* Given text:

******************************

In naturally occurring complex systems, like ecologies or markets, the situation is somewhat different.  Here, math is often used as a descriptive language, to say explicitly what it is we have observed.  Making the leap to assuming that such an empirical description really encapsulates the entire space of underlying dynamics and possibilities is risky at best, and occasionally catastrophically wrong, as Long Term Capital Management discovered in 1997… and everyone else discovered in late 2008 and early 2009.  This isn’t to say that math is a useless tool here, but rather that it’s somewhat less sacred in this domain than in the realm of James Clerk Maxwell.

History as a guide

With the above in mind, we can look at historical broad-market returns to get some idea of the games actually on offer in our grand casino.  Vanguard actually has a wonderful little interactive info-graphic with which you can explore this data available online (and from which I painstakingly cribbed the data I’ll play with below… as it’s mostly proprietary).  The time series we’ve got for the period 1926-2009 are broad US stocks (e.g. the e S&P 500 index), high credit quality US corporate bonds, and “cash”, as represented by virtually zero (credit) risk US Treasury bills.  Also included for comparison is inflation, as represented by the (admittedly imperfect) CPI-U.  Yes, these are all incredibly US-centric data to look at.  Unfortunately international data isn’t as easy to come by.  All this data is already adjusted for inflation (except of course the inflation data itself…).

So, in place of binary coin tosses, what we’ve really got is the following:

Stocks are pretty wildly variable.  The value g=0.0668 (or 6.68%) in the upper left is the geometric mean of the distribution, i.e. it’s the constant interest rate you’d have to be earning to end up with the same returns, on average, as if you were drawing from this distribution.  The “inter-quartile range” (iqr) is just the distance between the 25th and 75th percentiles of the distribution, a measure of its dispersion, which works well for non-Gaussian distributions with central tendencies.  It’s 24.6%.  So stock returns over the last century were something like 7% +/- 25%, which makes for a pretty wild ride.  Bonds by comparison were downright chill:

Notice that the x-axis is only half as wide here, so this is really a much more focused pile of returns, something like 2.5% +/- 10%.  The real returns on cash were pretty much indistinguishably from zero:

And that zero real return was of course due to inflation and it’s supposedly evil twin, deflation:

Inflation is, ironically, probably the only one of these four distributions you’d be willing to say might constitute a non-zero measurement if you found it in lab.  Maybe that’s not too surprising, since it’s actually something the government has relatively direct control over (printing presses, etc.), and at least recently, a target for (2-3% no less).

Now of course, these asynchronous distributions aren’t the whole story.  The one financial history we actually have to learn from experienced these distributions in a particular order, and the order matters.  Knowing that on average over 85 years stocks have made 6.6% is nice, but it’s only really helpful in planning for retirement if you can be pretty confident that you’ll also be able to get something resembling that rate of return over your own personal time frame… which unless Aubrey de Grey has his way, will most likely not be 80 years.

******************************

* Supplied information:

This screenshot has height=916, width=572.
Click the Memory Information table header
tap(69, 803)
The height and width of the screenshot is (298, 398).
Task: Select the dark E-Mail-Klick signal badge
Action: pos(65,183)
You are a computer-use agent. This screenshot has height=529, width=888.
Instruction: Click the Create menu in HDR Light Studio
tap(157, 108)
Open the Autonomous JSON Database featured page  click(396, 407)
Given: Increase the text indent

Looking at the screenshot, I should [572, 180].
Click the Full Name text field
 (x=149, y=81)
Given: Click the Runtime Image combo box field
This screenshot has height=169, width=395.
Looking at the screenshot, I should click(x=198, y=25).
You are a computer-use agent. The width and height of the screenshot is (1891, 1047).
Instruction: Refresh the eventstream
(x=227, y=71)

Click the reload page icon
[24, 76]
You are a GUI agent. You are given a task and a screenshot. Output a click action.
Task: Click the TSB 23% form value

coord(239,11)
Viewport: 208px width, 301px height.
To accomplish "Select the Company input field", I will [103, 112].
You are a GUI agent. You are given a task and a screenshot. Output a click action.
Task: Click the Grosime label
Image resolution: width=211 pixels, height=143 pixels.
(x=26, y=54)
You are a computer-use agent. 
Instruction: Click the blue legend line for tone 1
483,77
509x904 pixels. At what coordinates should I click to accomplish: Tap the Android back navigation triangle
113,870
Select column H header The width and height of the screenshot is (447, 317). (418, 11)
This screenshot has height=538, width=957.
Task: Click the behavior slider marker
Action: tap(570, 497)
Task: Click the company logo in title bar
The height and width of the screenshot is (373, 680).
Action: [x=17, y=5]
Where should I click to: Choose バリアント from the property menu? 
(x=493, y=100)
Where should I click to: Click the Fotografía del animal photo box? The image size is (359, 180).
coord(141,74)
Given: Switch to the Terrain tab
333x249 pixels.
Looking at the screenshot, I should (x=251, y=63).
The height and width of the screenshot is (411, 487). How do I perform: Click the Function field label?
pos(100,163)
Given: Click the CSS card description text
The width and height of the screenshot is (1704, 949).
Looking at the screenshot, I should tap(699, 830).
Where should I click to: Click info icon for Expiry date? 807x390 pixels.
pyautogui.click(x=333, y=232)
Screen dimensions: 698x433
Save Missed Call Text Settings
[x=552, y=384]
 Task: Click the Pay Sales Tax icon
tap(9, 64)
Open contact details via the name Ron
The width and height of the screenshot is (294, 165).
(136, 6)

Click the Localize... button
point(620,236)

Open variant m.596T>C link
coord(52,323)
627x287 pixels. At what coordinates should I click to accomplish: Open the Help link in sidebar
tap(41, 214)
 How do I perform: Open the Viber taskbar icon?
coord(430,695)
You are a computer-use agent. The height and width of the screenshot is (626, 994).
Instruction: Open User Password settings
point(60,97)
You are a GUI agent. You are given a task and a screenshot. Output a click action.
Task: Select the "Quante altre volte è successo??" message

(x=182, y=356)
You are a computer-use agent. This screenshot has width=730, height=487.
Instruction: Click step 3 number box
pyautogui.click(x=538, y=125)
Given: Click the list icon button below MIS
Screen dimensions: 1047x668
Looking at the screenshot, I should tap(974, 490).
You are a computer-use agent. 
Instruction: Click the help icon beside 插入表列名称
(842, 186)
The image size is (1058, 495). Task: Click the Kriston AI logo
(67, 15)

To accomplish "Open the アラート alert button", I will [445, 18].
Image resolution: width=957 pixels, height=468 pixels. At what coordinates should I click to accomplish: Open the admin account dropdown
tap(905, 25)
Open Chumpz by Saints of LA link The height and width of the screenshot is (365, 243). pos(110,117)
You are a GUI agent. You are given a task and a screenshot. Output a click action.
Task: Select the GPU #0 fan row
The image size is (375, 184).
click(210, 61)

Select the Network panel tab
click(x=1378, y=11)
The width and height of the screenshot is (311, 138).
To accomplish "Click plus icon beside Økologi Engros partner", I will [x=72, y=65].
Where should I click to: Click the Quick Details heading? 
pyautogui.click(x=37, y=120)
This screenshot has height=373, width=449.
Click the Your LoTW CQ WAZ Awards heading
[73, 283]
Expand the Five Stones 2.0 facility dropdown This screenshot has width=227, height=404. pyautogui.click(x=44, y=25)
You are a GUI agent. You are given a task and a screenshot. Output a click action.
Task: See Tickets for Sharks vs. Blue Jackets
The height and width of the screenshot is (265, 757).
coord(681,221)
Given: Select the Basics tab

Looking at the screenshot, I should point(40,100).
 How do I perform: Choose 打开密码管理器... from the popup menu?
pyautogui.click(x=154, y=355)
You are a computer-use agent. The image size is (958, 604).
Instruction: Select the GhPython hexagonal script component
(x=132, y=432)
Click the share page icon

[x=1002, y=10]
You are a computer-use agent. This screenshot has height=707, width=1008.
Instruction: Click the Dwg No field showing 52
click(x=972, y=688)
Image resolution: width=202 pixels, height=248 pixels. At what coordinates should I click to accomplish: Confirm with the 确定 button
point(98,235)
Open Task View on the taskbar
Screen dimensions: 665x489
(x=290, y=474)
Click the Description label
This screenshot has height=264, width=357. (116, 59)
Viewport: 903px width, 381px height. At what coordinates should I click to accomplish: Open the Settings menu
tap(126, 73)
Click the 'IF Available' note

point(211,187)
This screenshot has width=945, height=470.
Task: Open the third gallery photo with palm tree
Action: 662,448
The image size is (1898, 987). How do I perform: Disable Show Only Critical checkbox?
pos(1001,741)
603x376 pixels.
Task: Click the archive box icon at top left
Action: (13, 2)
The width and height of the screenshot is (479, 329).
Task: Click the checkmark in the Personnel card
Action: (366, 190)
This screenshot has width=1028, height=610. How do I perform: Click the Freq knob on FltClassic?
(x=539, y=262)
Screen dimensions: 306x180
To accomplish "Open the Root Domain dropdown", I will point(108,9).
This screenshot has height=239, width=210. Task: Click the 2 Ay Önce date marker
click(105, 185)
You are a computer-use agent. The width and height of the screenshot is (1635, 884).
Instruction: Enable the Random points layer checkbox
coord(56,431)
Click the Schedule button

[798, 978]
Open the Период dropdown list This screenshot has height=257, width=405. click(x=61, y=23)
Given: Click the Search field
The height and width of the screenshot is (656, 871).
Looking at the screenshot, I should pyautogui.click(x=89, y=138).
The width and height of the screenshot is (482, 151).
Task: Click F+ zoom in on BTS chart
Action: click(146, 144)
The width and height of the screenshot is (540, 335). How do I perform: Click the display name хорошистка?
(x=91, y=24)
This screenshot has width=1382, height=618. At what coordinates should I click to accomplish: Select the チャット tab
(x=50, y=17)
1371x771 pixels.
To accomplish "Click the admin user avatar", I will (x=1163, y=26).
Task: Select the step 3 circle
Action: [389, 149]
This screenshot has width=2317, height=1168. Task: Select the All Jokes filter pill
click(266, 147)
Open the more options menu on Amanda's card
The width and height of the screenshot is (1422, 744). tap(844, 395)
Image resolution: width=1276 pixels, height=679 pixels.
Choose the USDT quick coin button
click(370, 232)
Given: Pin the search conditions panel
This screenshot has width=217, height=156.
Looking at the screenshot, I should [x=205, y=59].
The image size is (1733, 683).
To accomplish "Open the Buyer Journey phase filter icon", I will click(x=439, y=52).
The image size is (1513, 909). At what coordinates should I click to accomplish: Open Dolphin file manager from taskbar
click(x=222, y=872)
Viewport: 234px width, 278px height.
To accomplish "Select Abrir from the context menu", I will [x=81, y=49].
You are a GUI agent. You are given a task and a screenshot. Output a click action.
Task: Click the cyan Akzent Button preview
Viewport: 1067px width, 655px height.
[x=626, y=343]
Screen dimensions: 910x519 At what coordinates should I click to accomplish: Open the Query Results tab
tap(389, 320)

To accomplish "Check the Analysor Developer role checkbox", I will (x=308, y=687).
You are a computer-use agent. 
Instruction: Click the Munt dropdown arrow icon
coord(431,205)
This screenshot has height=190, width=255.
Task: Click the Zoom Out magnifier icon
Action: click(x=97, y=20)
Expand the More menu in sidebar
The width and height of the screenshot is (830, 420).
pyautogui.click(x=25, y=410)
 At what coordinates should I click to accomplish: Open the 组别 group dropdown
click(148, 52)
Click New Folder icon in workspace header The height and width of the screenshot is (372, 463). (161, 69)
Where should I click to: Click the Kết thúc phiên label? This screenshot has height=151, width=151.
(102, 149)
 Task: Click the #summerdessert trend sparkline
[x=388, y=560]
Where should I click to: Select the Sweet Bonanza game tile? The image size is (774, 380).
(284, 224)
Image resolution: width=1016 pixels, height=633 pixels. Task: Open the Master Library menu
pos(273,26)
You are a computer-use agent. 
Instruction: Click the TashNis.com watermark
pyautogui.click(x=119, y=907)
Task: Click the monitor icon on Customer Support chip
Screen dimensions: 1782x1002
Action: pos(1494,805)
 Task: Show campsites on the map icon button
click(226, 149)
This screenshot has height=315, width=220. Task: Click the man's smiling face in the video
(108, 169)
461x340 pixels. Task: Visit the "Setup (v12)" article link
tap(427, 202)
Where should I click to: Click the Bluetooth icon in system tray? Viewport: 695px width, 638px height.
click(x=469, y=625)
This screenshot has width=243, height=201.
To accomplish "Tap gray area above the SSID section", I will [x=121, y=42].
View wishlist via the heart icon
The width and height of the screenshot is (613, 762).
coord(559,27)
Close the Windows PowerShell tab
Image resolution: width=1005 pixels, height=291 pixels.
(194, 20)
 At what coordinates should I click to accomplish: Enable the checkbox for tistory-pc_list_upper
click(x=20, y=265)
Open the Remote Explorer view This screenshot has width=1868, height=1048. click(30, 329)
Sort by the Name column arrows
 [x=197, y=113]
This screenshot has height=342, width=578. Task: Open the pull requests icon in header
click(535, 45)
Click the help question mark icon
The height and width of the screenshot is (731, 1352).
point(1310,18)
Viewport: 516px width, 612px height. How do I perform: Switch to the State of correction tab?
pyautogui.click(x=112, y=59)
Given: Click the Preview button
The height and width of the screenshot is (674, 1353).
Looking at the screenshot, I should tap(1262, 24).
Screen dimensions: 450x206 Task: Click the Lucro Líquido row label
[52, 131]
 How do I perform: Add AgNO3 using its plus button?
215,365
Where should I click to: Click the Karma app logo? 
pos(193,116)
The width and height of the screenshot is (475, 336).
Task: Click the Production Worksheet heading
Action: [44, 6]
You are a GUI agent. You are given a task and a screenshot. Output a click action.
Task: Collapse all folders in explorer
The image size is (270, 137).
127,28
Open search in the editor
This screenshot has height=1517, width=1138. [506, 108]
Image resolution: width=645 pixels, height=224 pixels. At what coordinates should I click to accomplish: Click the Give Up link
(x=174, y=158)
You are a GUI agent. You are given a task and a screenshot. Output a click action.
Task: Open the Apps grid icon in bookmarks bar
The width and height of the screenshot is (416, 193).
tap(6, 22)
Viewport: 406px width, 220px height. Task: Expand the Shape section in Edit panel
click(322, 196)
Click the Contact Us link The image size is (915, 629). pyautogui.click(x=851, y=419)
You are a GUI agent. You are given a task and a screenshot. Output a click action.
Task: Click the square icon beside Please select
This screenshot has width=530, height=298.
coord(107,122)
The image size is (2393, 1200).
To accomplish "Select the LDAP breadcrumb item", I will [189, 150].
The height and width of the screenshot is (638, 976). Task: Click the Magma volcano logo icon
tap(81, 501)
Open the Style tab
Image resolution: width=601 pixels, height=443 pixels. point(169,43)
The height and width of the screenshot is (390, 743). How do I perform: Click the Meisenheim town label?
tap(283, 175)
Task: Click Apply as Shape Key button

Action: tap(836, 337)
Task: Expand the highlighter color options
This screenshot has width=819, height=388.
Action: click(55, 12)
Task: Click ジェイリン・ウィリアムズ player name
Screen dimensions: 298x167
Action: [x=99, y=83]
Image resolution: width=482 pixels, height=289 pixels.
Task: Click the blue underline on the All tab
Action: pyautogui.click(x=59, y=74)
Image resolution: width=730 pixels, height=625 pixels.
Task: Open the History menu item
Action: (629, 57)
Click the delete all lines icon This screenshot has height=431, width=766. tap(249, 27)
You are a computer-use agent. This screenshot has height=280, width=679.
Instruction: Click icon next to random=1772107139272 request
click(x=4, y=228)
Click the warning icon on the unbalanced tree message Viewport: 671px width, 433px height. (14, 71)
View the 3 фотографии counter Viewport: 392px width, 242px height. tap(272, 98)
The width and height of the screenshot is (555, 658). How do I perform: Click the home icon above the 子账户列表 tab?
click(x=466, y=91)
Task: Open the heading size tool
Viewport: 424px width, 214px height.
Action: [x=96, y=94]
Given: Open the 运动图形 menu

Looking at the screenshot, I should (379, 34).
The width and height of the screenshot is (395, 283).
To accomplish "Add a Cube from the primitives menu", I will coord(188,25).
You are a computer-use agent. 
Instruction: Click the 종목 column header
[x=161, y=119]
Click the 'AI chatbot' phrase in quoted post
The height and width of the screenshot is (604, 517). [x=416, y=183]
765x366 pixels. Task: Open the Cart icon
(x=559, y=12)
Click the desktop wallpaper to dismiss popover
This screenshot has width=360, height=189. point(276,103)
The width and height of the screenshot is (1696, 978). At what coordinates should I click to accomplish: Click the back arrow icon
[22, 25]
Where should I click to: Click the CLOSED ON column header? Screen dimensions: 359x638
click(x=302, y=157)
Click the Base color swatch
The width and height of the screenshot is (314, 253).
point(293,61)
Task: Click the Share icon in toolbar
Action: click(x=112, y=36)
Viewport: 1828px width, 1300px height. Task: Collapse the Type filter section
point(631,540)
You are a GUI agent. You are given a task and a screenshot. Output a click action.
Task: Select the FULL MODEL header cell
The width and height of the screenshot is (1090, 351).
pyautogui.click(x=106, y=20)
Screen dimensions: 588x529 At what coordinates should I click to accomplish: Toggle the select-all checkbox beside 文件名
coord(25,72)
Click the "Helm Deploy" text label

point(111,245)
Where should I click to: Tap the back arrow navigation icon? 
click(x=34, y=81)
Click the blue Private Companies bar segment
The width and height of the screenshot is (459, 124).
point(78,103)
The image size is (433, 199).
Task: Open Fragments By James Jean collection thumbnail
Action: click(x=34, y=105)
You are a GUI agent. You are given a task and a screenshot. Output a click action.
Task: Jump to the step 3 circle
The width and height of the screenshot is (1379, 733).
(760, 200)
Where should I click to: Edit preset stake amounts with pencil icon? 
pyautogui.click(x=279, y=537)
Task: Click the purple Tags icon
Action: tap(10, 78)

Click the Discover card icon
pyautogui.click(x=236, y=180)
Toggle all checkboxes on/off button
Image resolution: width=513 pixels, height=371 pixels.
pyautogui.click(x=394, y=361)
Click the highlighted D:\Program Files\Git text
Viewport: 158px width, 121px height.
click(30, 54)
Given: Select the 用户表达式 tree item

******************************

* Task brief: Continue the essay on historical US market returns from its last sentence, in the same voice.

* Output of the task:
This plot shows the growth of a dollar, from 1926 to 2009.  Note that the y-axis is a log scale (and don’t freak out, these returns have already been adjusted for inflation, so the fact that inflation ends up above bonds doesn’t mean bonds don’t beat inflation).  Based on this particular history, the only really reliable growth seems to have come from stocks, though certainly not without some headaches and stomach acid.  Bonds and cash on the other hand seem to have had something like 40 years in the desert between WWII and 1980 (when inflation also picked up).  Just looking at this time series, it certainly seems possible that there are secular changes in market behavior over long time periods.  However, confidently attributing those changes to any particular cause is pretty difficult (this is the stuff that Finance and Economics PhDs are sometimes made of…). Was the change in 1980 the fact that the dollar de-pegged from gold?  Or was it the beginning of a new wave of globalization?  Or a change in securities regulations?  Or a change in the way the CPI is calculated?

The problem here is that we don’t get to re-run the experiment, so it’s ultimately very hard to control for all the possible variables.  We can see in retrospect that something changed, but we may never know exactly what (people still fight about what caused the Great Depression).  Realizing that something was in fact changing, at the time, would be even more difficult.  It’s often said that the four most expensive words in investing are “This time it’s different.”, which isn’t to suggest that things are never different, but rather that it’s way too easy to fall for that as an explanation, when the glitter and gold seems within reach, and you’ve got a great storyline telling you how to make a grab for them.  It’s supremely boring, but the safest (and most often correct) thing to do is just assume that things are the same as they ever were.  You will very occasionally be wrong, but oh well.

This is especially frustrating to anyone with a physical sciences background, where you can run and re-run and re-design experiments, where knowing that some interesting underlying structure exists means picking it apart and seeing how it works, and in the fullness of time, being able to predict its behavior.  In messy non-repeating systems like history and markets, it often doesn’t work that way.

For instance, much ink and many bits have been spilled on the subject of whether markets are truly efficient.  The efficient market hypothesis states that all available information has already been taken into account in the prices you see in the (e.g.) stock and bond markets.  Behavioral economists counter that there are many observable cognitive biases in our economic transactions, which are out of step with reality and which render our markets inefficient and in theory create arbitrage opportunities for more rational actors.  However, I think it’s worth noting that it is possible for a market to be inefficient without creating arbitrage opportunities because we can also be wrong in many different unpredictable ways.

From our point of view as individual investors, who ends up being right about the underlying theory is a little bit irrelevant.  What we care about is optimizing for high return and low risk, using investment vehicles which are actually available to us on the market today.  In practice, this generally means mutual funds.  A mutual fund is just a collection of stocks and/or bonds, of which you may buy a share.  In my next post… I’ll talk more about how they work and why you might want to use them, instead of just buying your own individual stocks and bonds.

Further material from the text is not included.